FRAGMENTO DE PÁGINA:
□ □ □ □ □ □ □

El confinamiento impuesto por la pandemia transformó las viviendas en escenarios inéditos. Lo que hasta entonces era refugio y pausa se convirtió, de la noche a la mañana, en oficina, escuela, gimnasio y sala de reuniones. La mesa del comedor, antes testigo de sobremesas familiares, pasó a sostener ordenadores, cables y papeles; el dormitorio, pensado para el descanso, se transformó en cabina improvisada de videollamadas; y el balcón, en un anhelado espacio de fuga y respiro.
Como arquitecta, observé con inquietud y fascinación este fenómeno: nuestras casas revelaron sus virtudes y, sobre todo, sus carencias. La ausencia de espacios flexibles, el déficit de luz natural en estancias clave, el aislamiento acústico insuficiente y la rigidez de las distribuciones modernas quedaron expuestos. El diseño habitacional, pensado durante décadas para optimizar metros y abaratar costes, se mostró frágil ante la necesidad de acoger jornadas laborales completas, simultáneas y prolongadas.
El trabajo invadió lo íntimo. La línea entre lo público y lo privado se desdibujó, obligándonos a negociar constantemente con la incomodidad: sillas inadecuadas, posturas forzadas, ruido de fondo, falta de privacidad. Las paredes, que antes protegían, se convirtieron en límites que estrechaban la experiencia vital. Y, en medio de esa densidad física y emocional, surgió la evidencia de que habitar no es solo ocupar un espacio, sino que ese espacio debe sostenernos en todas nuestras dimensiones: física, mental y social.

□ □ □ □ □ □ □

CONSIGNAS DEL EJERCICIO:
[A] Según el fragmento, ¿en qué se convirtió el dormitorio durante el confinamiento?
[B] Transcribe del fragmento el pasaje que comienza con "El confinamiento impuesto" y continúa hasta "fuga y respiro.".
Para este ejercicio no se necesita el listado.

LISTADO ADJUNTO:

□ □ □ □ □ □ □

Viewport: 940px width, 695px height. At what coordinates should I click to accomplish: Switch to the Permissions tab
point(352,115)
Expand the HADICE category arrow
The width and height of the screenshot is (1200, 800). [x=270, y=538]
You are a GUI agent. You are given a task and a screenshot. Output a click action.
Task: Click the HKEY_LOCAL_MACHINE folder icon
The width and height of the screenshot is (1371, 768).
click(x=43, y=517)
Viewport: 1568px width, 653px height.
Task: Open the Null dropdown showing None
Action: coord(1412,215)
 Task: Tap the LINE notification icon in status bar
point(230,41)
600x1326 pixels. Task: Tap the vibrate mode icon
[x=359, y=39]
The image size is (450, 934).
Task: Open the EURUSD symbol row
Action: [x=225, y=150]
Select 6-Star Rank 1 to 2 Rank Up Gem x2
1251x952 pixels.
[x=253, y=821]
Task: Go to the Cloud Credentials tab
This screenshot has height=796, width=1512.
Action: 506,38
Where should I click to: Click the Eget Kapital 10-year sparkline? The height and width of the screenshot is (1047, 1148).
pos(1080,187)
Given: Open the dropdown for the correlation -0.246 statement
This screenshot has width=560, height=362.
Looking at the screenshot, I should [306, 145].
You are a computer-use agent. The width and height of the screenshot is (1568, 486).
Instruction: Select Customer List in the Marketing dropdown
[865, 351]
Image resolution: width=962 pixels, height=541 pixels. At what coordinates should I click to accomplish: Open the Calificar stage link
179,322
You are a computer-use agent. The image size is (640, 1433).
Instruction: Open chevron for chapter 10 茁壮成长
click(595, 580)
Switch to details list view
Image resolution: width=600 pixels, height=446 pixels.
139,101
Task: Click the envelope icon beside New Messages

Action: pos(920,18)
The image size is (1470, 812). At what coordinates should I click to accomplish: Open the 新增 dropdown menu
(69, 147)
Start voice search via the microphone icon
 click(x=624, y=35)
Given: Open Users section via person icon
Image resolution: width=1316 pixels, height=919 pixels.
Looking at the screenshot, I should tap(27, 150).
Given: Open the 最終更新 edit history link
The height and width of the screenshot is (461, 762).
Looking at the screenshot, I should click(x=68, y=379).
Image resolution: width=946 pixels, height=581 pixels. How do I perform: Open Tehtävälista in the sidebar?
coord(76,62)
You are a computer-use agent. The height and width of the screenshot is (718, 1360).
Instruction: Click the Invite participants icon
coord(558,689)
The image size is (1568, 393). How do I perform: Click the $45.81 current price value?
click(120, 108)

□ □ □ □ □ □ □

RESPUESTAS:
[A] En una cabina improvisada de videollamadas.

[B]
El confinamiento impuesto por la pandemia transformó las viviendas en escenarios inéditos. Lo que hasta entonces era refugio y pausa se convirtió, de la noche a la mañana, en oficina, escuela, gimnasio y sala de reuniones. La mesa del comedor, antes testigo de sobremesas familiares, pasó a sostener ordenadores, cables y papeles; el dormitorio, pensado para el descanso, se transformó en cabina improvisada de videollamadas; y el balcón, en un anhelado espacio de fuga y respiro.